I should write this up with latex…but i think we can do the accumulation of the partials for the shared parameters only. For those parameters which vary between work chunks we need each term separatley. Thats still a big deal if there are a number of shared parameters which there should be given that we calculate the full log prob per item over which we parallelize.

And i guess you are right in that we have rebuild tensorflow for the poor.

Sebastian

Not for the poor. For those who want luxury, reliability, and ease of use.

See Neal Stephenson’s essay, In the Beginning…was the Command Line. I think we’re the Mac OS in this picture, i.e., a European luxury car, whereas TensorFlow is the command line (Linux), i.e., a tank.

Most users don’t want to learn how to drive and maintain a tank.

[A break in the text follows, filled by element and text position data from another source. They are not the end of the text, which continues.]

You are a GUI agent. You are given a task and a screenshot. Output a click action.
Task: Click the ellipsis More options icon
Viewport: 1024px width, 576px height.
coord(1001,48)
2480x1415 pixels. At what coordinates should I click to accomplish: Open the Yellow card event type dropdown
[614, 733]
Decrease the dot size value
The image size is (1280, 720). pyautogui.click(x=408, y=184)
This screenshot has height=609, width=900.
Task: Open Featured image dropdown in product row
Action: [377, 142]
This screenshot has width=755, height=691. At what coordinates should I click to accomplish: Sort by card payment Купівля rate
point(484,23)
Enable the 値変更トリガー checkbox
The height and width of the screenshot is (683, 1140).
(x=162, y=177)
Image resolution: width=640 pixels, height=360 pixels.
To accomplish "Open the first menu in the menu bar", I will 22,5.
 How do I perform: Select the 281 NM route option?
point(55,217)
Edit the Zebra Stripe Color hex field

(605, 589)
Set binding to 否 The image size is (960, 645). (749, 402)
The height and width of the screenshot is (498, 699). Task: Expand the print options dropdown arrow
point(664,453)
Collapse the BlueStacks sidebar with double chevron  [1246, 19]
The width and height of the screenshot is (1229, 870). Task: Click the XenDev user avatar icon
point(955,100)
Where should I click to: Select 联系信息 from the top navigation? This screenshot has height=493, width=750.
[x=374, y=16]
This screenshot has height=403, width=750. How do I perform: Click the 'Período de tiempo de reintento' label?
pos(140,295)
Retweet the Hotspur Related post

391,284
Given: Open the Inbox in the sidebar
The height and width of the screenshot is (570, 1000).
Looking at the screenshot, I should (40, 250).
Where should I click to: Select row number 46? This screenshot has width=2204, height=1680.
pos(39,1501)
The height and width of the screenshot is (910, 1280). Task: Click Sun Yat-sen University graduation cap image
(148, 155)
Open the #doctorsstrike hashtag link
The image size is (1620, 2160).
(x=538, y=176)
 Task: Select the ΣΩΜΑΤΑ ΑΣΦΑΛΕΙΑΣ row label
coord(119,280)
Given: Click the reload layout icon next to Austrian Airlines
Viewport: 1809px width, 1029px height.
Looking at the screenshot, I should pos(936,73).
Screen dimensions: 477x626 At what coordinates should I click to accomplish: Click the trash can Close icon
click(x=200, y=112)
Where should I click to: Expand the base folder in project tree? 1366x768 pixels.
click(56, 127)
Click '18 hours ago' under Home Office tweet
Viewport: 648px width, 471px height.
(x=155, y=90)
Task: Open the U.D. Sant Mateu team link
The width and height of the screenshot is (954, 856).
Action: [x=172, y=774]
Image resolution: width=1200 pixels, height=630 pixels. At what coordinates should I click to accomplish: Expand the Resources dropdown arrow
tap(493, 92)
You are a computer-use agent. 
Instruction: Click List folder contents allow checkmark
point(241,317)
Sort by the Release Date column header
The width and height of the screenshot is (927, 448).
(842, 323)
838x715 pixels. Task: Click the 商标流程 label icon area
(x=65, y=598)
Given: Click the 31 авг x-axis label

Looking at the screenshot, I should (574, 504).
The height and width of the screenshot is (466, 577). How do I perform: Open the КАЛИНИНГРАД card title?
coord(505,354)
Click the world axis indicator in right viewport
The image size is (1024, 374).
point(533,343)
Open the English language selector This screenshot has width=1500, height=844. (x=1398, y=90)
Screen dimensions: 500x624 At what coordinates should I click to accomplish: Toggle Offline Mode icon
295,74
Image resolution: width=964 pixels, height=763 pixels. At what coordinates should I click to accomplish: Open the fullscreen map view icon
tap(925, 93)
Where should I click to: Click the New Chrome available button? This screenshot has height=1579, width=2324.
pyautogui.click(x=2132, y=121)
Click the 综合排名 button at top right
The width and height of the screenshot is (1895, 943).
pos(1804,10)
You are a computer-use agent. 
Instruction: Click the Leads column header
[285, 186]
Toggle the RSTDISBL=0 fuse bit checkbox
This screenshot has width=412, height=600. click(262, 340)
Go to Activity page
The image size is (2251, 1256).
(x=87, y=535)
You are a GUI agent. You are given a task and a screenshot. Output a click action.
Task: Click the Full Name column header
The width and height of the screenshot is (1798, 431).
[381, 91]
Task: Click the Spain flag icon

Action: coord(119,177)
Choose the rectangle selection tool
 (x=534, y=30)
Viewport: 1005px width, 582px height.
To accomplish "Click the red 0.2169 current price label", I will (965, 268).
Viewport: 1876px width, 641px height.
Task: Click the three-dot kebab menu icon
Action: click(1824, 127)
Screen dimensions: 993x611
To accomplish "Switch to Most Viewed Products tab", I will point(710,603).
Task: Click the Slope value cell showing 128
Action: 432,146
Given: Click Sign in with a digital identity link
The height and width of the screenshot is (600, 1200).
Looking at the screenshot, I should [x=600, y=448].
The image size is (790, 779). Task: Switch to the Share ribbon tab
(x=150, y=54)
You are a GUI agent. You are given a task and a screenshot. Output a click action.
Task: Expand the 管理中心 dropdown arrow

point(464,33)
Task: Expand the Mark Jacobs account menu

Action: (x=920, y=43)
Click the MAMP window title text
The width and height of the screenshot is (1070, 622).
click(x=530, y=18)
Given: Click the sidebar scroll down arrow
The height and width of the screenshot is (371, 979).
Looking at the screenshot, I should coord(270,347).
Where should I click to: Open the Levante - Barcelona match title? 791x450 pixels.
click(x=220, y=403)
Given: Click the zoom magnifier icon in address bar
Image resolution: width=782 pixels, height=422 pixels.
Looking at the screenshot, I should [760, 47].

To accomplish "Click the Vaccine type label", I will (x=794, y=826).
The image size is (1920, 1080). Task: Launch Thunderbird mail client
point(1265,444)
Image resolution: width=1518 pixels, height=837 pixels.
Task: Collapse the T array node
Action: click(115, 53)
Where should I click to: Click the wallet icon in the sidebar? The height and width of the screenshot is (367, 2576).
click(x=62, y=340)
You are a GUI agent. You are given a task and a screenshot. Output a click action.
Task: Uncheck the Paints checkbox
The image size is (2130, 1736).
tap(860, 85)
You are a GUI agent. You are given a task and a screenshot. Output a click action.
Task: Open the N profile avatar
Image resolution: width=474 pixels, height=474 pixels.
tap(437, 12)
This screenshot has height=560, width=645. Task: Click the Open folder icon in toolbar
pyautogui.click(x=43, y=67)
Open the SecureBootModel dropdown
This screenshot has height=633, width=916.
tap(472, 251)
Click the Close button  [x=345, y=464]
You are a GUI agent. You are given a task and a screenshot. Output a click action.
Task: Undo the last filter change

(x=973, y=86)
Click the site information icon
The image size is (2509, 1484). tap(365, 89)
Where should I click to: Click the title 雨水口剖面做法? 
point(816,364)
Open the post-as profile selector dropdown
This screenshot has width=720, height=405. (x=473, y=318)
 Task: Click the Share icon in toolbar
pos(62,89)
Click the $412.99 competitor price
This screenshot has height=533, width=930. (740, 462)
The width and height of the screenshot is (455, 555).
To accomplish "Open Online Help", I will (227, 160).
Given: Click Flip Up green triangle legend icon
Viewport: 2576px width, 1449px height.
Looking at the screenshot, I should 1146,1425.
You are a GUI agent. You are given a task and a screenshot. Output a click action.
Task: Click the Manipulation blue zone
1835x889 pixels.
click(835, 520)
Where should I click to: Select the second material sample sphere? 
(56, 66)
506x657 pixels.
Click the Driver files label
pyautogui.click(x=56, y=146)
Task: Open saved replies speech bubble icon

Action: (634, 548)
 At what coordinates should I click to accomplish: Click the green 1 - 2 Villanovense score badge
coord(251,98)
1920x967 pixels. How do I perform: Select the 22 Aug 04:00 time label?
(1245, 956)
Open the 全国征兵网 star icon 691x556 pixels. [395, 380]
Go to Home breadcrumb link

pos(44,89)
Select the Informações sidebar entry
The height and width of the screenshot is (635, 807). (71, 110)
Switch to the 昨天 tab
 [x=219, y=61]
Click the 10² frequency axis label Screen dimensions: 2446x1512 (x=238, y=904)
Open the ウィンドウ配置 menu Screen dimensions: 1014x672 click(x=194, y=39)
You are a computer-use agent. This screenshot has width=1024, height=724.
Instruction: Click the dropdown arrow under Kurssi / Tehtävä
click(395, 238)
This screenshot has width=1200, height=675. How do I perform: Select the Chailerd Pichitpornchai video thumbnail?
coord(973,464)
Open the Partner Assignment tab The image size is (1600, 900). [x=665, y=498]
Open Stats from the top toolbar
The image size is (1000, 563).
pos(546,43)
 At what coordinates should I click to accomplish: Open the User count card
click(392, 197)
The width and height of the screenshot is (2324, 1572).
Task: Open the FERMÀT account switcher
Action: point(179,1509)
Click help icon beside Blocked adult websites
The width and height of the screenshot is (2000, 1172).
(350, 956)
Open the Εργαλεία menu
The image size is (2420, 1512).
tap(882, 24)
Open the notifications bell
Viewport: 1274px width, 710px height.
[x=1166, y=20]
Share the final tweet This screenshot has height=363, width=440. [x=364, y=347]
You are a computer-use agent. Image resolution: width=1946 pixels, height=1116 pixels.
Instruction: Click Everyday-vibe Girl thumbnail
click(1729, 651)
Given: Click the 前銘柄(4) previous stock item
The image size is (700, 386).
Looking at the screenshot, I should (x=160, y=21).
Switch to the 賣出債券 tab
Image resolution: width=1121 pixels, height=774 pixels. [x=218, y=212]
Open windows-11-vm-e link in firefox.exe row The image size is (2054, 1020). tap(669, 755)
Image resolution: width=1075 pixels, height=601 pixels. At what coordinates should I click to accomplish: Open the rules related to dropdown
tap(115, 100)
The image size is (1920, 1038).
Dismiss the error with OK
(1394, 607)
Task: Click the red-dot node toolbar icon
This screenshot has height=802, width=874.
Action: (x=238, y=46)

Of course, the analogy is flawed because all of these systems (OK, not NONMEM) are open source, so in this case, both the luxury car and tank are free.

the issue now is how we can organize things so that the Jacobians getting passed around are minimal. One way to do that is have a single log-density output of which the ODE derivatives are an encapsulated component.

Yup, and one way of doing this is not sending the Jacobians themselves to the host, but by involving the workers in the chaining (whereby the host just transmits the necessary adjoints to the workers, which are much smaller).

In aggregate, yes. But they’re made up out of blocks of the expression graph.

But I think we don’t want to actually be computing the Jacobians of these blocks (as much as possible)? Unless the expression graph has one output or one input, computing the Jacobian of an expression graph during the forward evaluation is going to be more work than passing the adjoints back through that expression graph on the reverse sweep.

With the current ODEs, the Jacobians already exist so this isn’t as much of a deal, but for other calculations that wouldn’t be true.

I’m terrible at all this calc, so I had to write this out a bit moe explicitly. Suppose we have a function f: R^M -> R^N. We’d need to pass back an N x M Jacobian.

If we ship out, then we need to pass the adjoints of the N output variables and then collect increments for the M input values.

Yup, that looks like a huge savings. I have no idea how we’d add the extra synch there, but if we get into this position, we’ll certainly already be assuming we have multiple cores, so it’d be great if we can figure out how to use them to speed up the backward pass, which will be the limiting factor for parallelization.

Hmm…i don’t fully understand the details, but what you suggest would lead to KxM + KxN data to sent around instead of KxNxM + KxN, right?

I need to digest that, but it would certainly be a headache to sync all that. It was already a task to get the workers such that they do what i want. Your suggestion would need more bookkeeping.

Can we go ahead with the simple minded version and revise that later? What would we need to take into account to ensure that the userfacing function can be replaced with another implementation im the back?

The thing is that the simple version is quite mature, I think… and the performance gain is dramatic.

Yup yup, and the other thing is that building Jacobians with little reverse mode autodiffs during the forward pass will take Kx(number of outputs). If you can avoid that and do everything reverse mode, it’ll be K work.

There’d actually be 2x(KxM + KxN) data since you’re communicating on the forward and reverse pass.

It was already a task to get the workers such that they do what i want.

Haha yeah, these parallel things are always confusing, but you made it this far :D. Just wanted to get the idea planted.